No había tenido ningún miedo. Había sido emocionante, de hecho. Apartó el recuerdo de un empujón, con fastidio, y negó con la cabeza.

- Necesito darme un baño.

- No sé si es muy prudente – repuso él. – Escucha los tambores.

Ivaine elevó la comisura del labio en un gesto desdeñoso, y no hizo el menor caso. Se levantó y rebuscó en su equipaje. Encontró unos lienzos y ropa limpia, y también el jabón envuelto en hojas de haya. Una punzada de dolor le atravesó el pecho. Shalia Nocheclara había hecho aquel jabón, lo había empaquetado con sus manos de dedos largos y finos y se lo había regalado. “Con aroma a acerita, Harren”. Acerita salvaje.

- Volveré enseguida.

Agarró la espada y las ropas y se encaminó hacia el lago.

Habían acampado en las Tierras del Interior, tras varias semanas de viaje a pie hacia el sur. Habían soltado el caballo rumbo a Quel’thalas para despistar a los posibles perseguidores, y decidido viajar hasta Menethil a pie. Una vez allí, tomarían un barco hacia Trinquete. Rodrith conocía muy bien los puertos y tenía experiencia en travesías por mar. Había explicado a Ivaine con todo lujo de detalles cómo iban a ser las cosas, y según su plan, todo iba a salir muy bien. Ella no había criticado su ingenuidad. Muchas veces no entendía cómo podía él estar tan seguro de que las cosas iban a ser exactamente como pretendía, pero en aquellos días, no tenía ánimos ni ganas para oponerse a su determinación.

Tras atravesar una arboleda desierta, llegó al lago. Respiró hondo, paseando la mirada alrededor. El cielo sobre su cabeza era un manto oscuro cuajado de luminosas estrellas, sin una mácula, sin una nube. El lago, como un espejo, reflejaba la exhuberancia del firmamento. Una cascada alta dejaba caer el agua con un murmullo sordo y constante, y sobre la calma superficie se balanceaban los juncos, los lirios de agua y los nenúfares. A Ivaine le recordaba al mágico paraje que había descrito en un libro de caballería que leyó en casa de los Samuelson.

Se desnudó con alivio. Cuando se despojó de la camisa, los pantalones y las prendas íntimas, el frío le besó la piel húmeda de sudor y le erizó los poros. Metió los pies en el agua y se internó en el lago con un trozo de jabón en la mano, estrujándolo para aplastarlo. El agua estaba helada. Hundió la cabeza, se lanzó en picado hacia el fondo y aguantó el aire, dejándose llevar por el gélido abrazo, dejando que la limpiara del sudario pegajoso, de la sensación de irrealidad, del cansancio y de la debilidad. Aguantó hasta que se quedó sin aire, y aún más. Cuando estaba a punto de desvanecerse, emergió, resollando y estrangulando el jabón. Se frotó con vigor, haciendo espuma en los cabellos y sobre su piel, y después se aclaró a conciencia.

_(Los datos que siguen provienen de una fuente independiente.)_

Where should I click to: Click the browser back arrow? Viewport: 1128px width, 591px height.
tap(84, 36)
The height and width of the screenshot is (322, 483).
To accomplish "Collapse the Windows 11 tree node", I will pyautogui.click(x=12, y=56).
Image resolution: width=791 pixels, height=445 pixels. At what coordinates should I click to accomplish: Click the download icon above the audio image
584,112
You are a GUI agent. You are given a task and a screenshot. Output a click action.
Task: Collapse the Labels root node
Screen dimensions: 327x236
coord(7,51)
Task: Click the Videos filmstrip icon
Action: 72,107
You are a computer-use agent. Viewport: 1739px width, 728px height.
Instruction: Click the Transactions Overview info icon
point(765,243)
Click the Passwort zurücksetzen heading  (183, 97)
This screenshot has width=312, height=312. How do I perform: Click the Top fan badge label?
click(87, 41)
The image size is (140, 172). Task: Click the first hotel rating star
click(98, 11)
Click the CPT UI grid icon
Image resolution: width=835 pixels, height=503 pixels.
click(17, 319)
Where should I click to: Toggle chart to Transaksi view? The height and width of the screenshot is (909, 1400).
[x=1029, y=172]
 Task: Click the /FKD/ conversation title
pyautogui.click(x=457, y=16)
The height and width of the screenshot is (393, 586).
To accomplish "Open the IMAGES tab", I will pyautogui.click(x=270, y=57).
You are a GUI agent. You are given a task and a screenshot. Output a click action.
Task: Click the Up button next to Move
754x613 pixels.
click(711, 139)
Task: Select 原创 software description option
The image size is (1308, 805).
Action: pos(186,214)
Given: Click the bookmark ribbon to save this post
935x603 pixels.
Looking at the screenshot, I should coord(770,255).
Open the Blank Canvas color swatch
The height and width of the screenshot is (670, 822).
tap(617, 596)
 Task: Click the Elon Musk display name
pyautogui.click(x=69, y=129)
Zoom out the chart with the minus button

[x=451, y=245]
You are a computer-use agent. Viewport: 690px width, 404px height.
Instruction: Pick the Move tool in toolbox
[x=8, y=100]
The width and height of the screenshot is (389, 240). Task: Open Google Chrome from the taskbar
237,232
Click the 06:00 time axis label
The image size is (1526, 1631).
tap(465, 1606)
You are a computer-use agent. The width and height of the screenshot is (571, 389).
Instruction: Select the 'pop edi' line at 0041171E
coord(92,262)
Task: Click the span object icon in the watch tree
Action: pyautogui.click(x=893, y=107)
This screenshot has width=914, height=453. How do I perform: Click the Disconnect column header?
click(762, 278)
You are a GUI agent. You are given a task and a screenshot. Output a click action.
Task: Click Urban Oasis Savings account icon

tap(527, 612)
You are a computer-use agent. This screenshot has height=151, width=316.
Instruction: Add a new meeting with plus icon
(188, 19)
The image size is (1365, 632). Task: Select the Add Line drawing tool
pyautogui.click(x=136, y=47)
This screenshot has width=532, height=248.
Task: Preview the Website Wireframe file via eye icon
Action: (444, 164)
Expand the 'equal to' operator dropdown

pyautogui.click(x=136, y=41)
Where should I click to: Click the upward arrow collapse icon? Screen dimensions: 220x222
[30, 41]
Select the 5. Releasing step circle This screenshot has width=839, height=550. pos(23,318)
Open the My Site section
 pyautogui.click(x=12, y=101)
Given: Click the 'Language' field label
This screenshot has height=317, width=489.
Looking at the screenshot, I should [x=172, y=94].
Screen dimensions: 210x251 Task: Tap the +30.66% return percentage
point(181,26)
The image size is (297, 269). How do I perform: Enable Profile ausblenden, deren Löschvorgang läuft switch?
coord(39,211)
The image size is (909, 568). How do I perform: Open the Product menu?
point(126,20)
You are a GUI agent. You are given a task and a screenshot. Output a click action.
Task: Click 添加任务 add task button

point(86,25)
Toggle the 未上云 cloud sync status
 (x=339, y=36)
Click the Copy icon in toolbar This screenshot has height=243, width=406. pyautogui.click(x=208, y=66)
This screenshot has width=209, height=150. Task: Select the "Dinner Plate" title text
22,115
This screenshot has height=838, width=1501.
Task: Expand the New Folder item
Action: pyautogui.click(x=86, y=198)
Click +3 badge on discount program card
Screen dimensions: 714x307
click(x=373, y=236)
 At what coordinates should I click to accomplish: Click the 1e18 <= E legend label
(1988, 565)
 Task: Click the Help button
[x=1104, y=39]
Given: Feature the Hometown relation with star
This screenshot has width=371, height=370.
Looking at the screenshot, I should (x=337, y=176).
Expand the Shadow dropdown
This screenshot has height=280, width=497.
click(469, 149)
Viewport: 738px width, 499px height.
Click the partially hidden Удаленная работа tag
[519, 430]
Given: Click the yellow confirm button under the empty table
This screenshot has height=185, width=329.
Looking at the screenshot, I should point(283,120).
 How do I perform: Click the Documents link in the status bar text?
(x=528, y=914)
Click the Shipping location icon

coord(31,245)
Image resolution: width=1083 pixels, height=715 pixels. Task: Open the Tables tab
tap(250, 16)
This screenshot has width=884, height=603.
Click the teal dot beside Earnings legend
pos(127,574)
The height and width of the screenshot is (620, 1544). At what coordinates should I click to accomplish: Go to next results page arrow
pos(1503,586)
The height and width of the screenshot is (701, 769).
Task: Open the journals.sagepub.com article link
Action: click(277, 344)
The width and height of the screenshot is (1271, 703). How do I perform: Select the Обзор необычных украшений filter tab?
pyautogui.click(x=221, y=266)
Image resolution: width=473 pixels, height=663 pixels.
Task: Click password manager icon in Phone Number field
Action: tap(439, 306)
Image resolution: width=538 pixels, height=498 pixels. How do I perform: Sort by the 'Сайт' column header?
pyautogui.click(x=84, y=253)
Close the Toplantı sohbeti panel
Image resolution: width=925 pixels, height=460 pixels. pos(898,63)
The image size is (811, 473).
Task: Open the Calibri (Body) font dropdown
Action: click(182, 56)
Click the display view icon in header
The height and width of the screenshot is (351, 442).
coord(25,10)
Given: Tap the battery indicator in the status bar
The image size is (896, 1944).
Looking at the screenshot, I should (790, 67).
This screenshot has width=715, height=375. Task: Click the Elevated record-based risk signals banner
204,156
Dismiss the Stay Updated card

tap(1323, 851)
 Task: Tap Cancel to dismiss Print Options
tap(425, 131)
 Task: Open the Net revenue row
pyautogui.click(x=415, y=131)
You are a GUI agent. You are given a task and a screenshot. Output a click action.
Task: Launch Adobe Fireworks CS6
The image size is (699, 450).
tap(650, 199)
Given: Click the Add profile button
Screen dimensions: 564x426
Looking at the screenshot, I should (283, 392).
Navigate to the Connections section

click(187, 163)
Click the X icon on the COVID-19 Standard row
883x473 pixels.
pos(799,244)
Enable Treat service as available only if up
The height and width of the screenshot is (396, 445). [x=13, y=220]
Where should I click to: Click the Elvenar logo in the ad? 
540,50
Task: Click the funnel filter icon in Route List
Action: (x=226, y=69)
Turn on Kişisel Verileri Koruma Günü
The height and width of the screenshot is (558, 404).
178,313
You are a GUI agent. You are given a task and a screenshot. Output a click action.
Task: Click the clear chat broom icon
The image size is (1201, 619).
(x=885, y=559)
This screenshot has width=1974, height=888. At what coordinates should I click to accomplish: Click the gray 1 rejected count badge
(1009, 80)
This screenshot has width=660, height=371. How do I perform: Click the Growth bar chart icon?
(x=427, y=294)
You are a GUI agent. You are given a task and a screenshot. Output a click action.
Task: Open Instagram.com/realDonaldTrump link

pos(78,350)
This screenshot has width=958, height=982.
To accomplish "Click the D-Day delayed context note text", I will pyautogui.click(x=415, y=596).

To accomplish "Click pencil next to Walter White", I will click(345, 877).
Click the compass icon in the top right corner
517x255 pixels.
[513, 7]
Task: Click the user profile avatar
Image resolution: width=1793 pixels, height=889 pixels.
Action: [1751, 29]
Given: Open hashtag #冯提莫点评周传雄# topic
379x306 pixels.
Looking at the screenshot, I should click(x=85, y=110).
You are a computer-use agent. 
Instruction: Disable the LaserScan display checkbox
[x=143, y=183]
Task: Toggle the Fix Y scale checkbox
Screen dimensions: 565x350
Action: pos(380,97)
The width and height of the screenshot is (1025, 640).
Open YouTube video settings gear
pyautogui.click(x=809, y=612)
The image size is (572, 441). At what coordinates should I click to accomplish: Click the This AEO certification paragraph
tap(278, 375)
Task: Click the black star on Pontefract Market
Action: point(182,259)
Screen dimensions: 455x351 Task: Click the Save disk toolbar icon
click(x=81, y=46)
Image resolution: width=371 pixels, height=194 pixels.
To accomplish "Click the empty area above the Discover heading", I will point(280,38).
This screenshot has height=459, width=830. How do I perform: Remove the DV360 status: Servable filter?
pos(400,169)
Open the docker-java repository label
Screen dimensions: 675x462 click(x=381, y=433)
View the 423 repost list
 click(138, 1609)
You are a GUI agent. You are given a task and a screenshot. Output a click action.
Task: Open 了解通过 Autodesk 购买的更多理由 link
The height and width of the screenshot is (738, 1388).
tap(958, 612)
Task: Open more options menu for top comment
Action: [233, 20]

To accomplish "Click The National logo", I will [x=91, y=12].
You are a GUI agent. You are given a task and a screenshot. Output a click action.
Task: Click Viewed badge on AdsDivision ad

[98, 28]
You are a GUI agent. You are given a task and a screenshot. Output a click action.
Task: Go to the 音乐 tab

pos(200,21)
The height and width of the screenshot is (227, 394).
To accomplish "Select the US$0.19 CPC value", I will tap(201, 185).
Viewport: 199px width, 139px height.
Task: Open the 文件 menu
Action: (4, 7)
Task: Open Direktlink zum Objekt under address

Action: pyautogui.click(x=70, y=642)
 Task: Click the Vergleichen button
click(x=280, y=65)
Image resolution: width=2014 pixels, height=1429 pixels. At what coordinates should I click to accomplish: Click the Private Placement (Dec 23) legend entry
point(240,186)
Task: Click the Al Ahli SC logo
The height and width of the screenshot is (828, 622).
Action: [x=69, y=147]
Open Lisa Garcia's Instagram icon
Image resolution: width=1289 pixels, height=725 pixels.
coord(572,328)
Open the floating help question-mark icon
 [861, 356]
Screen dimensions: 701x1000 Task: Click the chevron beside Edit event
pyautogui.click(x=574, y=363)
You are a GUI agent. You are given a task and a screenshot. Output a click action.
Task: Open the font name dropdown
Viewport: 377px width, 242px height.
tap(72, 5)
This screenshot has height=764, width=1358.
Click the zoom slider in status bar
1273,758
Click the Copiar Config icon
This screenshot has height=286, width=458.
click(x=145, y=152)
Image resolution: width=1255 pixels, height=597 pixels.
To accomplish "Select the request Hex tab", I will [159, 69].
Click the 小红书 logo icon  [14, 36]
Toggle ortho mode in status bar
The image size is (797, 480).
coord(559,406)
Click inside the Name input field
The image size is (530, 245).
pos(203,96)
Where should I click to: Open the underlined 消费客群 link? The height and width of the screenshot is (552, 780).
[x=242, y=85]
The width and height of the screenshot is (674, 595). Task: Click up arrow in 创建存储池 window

Su cuerpo había cambiado. Sus músculos eran ahora más firmes, largos y torneados. Tenía marcas de esa fuerza en los costados del vientre, en la espalda y en las piernas, pero sobre todo en los brazos. Largos y elásticos, ,,si tensaba los músculos éstos sobresalían un poco, como suaves colinas. Algunos consideraban aquello un rasgo de mal gusto en una chica, pero a Ivaine le importaba un carajo, porque a ella le agradaba. Lo único que le resultaba molesto es que, de nuevo, le habían crecido los pechos. No importaba que los llevara vendados, su feminidad se abría camino a pesar de todo.

Suspiró con desazón, y volvió a cruzársele por la mente un pensamiento recurrente que la había acompañado toda su vida. “Ojalá hubiera nacido hombre”.

Entonces escuchó removerse las aguas en la orilla. Se dio la vuelta, sobresaltada y dispuesta a luchar o huir si era necesario. Pero no lo fue. Era el elfo, ese elfo estúpido y engreído que ni siquiera podía dejar que se bañara tranquilamente, que se había metido en el agua en camisa y pantalones y con la condenada espada colgando a la espalda y el semblante impasible.

Ivaine no se molestó en cubrirse. A esas alturas, era ridículo.

- ¿Qué demonios haces? – murmuró.

Los brillantes ojos del elfo estaban fijos en ella. Tuvo la impresión de que se le doblarían las rodillas, y cuando escuchó su voz, el agua, que le llegaba hasta la cintura, pareció devolver el eco, como una bóveda.

- Tienes frío.

Ivaine se le quedó mirando, sin responder. El sin’dorei detuvo sus pasos frente a ella, abrió los brazos y la atrapó contra su pecho, en una presa caliente y posesiva.

Sí, tenía frío. Dioses, él estaba caliente. El fuego en su interior se reanimó instantáneamente, una llama que se eleva de improviso con su calor, con su olor, con su presencia intensa. Sólo había necesitado eso para volver a arder. “Son las fuerzas”, supo Ivaine, apretando los dientes, cerrando los ojos con fuerza y clavándole los dedos en el pecho, sin decidir aún si apartarle o no. “Son las fuerzas que chocan cada vez que nos rozamos. Luz sagrada. Nos destruirán. Nos consumirán, si las dejamos libres.”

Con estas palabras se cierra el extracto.